In realtà la corte territoriale non ha omesso di considerare il tema della responsabilità dell’imputato, giustamente dalla stessa sostanzialmente ricondotto alla tesi dell’uso personale della droga, in relazione alla quale ha sostenuto che dal contesto delle conversazioni captate emergeva, non solo che il M. aveva accumulato un certo debito nei confronti del suo venditore, tale B.R., ma anche che egli giustificava il ritardo nei pagamenti con il fatto di non avere egli stesso ricevuto puntuali pagamenti da parte di terzi. Affermazione che è stata giustamente interpretata nel senso che l’acquisto della droga era, almeno in parte, finalizzato alla cessione a terzi, i cui ritardati pagamenti avevano causato lo stato di indebitamento ed i ritardi del M. nei confronti del suo fornitore. Nella sentenza di primo grado, inoltre, è stato rilevato che gli acquisti erano avvenuti in un ristretto arco temporale (un mese) e per un importo rilevante, donde la conferma del fatto che gli acquisti erano, almeno in parte, finalizzati alla cessione a terzi.
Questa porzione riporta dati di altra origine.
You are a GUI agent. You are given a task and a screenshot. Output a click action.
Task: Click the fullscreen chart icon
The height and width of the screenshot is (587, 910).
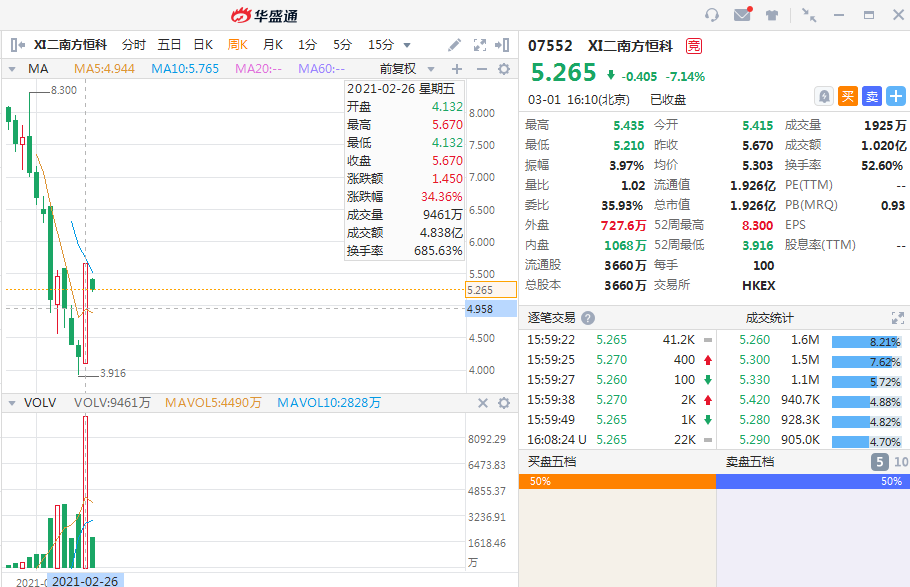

Circostanze in relazione alle quali le dichiarazioni della madre, della sorella e della zia dell’imputato, che hanno segnalato lo stato di tossicodipendenza del congiunto, ove anche veritiere, e la stessa certificazione medica attestante la presenza, tre anni prima dei fatti, di cannabis nelle urine del M., sono state legittimamente ritenute irrilevanti. Mentre le conversazioni dalle quali emergeva l’esigenza dell’imputato di ricorrere ad un prestito per pagare i debiti, non contrasta con il resto delle emergenze probatorie, poichè ribadisce i problemi finanziari dell’imputato e l’esigenza di provvedervi. c) Infondato è, infine, anche l’ultimo motivo di ricorso, con il quale l’imputato lamenta la mancata sostituzione della pena detentiva con quella del lavoro di pubblica utilità.

A tale proposito, rileva la Corte che detta sostituzione, prevista in caso di riconoscimento dell’attenuante della lieve entità del fatto per i reati in materia di stupefacenti, non costituisce un diritto dell’imputato ma è rimessa all’apprezzamento discrezionale del giudice il quale, nel caso di specie, ha rilevato, non solo che non vi era in atti prova della condizione di tossicodipendenza dell’imputato, essendo quelle proposte non apprezzabili in tal senso, ma anche che l’inserimento dello stesso in torbidi ambienti di spaccio organizzato sconsigliava l’accoglimento della richiesta sostituzione.

I ricorsi devono essere, dunque, rigettati ed i ricorrenti condannati al pagamento delle spese processuali.

P.Q.M.

Rigetta i ricorsi e condanna i ricorrenti al pagamento delle spese processuali.

Testo non ufficiale. La sola stampa del bollettino ufficiale ha carattere legale.